06/10/2021
What histories is Antarctica hiding?
The most famous story of Antarctica involves European explorers racing to reach the South Pole. But the history of the southernmost region is a landscape as strange, varied, and vast as the continent itself, and it extends far beyond the well-trod paths of the Heroic Era.
The UK Antarctic Heritage Trust's Public Engagement Fellow, Amelia Urry, will research these "hidden histories" within the British Antarctic Survey Archives, for a public storytelling project highlighting other ways of narrating Antarctica— and the other, less familiar figures who peopled these histories.
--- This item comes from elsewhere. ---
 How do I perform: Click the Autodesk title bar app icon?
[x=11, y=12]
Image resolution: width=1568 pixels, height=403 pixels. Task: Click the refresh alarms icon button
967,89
From the women who assembled maps of the Antarctic territories without ever setting foot on the continent, to the engineers who adapted scientific instruments for polar conditions or drove Muskeg tractors on long traverses of unknown terrain, these characters are often hidden in plain sight, visible but unnamed, at the margins of more recognizable stories. As Antarctica became a site for global scientific projects in the last decades of the 20th century, this history also came to include concerns about waste and pollution, the far-flung effects of human activity, and possibility of rapid, catastrophic change.
Urry is a PhD student in the Department of History and Philosophy of Science at Cambridge, where she studies the history of Antarctic climate science and ongoing management of scientific uncertainty in the measuring and modelling of ice. UKAHT is grateful to the British Society for the History of Science for funding this Fellowship.